When the first U.S. trademark was going through in the U.S., when asked by the U.S.A. federal trademark office’s examiner, Susan Heller, on March the 7th 1986 “what is the significance of the term ugg?”, she was told under oath that “There is no significance of the term ugg in the relevant trade or industry.”  This is despite the fact that many years prior, ugg, ug and ugh were all generic terms for sheepskin boots and were so much a part of popular culture, they were referenced in Australian dictionaries and had been advertised as ‘ugg boots’ in U.S. magazines as early as 1970 (we actually have a 1970 edition of one of these magazines).

Deckers argued that they had spent millions of dollars in marketing the term ‘ugg’.  What about the millions spent for at least 70 years by Australian manufacturers?  Proper due diligence would have yielded the term’s genericness.

Trademark law clearly states that no protection exists for generic words.  Handing over exclusive use to any one company would end up in the loss of jobs and businesses because none of the small businesses involved could afford to re-educate customers to search on a NEW common term or terms. Don’t forget that most of these small Australian businesses operate on the internet where search terms are the ONLY way to be found.  So developing a new name was just not a solution.

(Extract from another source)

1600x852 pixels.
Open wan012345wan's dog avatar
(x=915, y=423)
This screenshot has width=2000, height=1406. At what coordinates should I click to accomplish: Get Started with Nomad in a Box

For two years members of the Australian Sheepskin Association (ASA) searched for hard evidence that the ugg words in all spellings were generic. Thousands of references were found in magazines, newspapers and telephone directories in Australia, the U.S. and the U.K. going back to 1936.  Many other documents were found with reference to “thigh high sheepskin Fug boots as early as 1916, which were worn by pilots and navigators in open-cockpit aeroplanes in World War I.  Dozens of Statutory Declarations were made by people who had been in the ugg boot manufacturing industry for the past 50 years stating that sheepskin boots had always been referred to as ugg boots with various spellings.

In November 2005 Uggs-N-Rugs finally had a hearing with the Australian Trademarks Office (IP Australia) where their Trademark Attorney and Barrister presented the evidence and their case to have Deckers trademark for “ugh-boots” removed from the Register. 

On 16th January 2006, the Trademarks Office handed down their decision that the evidence was “overwhelming” that the terms ‘ugg boots’, ‘ug boots’ and ‘ugh boots’ were generic terms and could be used by anyone in Australia to refer to sheepskin boots, and that the trademark ‘ugh-boots’ be removed from the Register. A complete copy of this decision is available online.

The ASA had applied for the removal of the trademark ‘ugh’ and as a result of the above decision, had their attorneys write to Deckers attorneys asking them to withdraw this trademark voluntarily.  This they did and their ‘ugh’ trademark was also removed from the Register.

Deckers still own trademarks for the word ‘ugg’ in many countries for sheepskin footwear, but they can no longer legally threaten businesses in Australia from using the term in Australia. 

Just remember, Deckers still own the trademark “UGG Australia” with a blazing sun logo underneath the words, but they are NOT Australian.

Beware of Fake Ugg Boots

Consumers should beware of fake ugg boots.  The dictionary definition of an "ugg boot" is "a sheepskin boot with the wool on the inside". An ugg boot must be made of real sheepskin. Due to the high cost of genuine sheepskin, one of the first warning bells will be a so called "ugg boot" advertised at a very cheap price. Make sure you have the genuine article before purchasing. Genuine sheepskin will outlast many synthetic products. Sheepskin is a natural product which breathes, absorbs moisture and provides a warmth and comfort superior to any synthetics. (Most synthetics become very smelly with wear). Real sheepskin has the wool tanned into the leather. Fake sheepskin can easily be recognised - if you part the fibres lining the boot with your fingers and there is a woven or knitted backing under the fibres it is NOT real sheepskin.

Care when buying online

Before buying online it's a good idea to carefully read through the website. Check that there is a physical address for the company, a landline phone number (not a cell phone) and a legitimate email address you can contact. Most genuine businesses are more than happy to make this information available. So, before you hand over your credit card details do your homework. For peace of mind when buying online we recommend you buy from one of our members.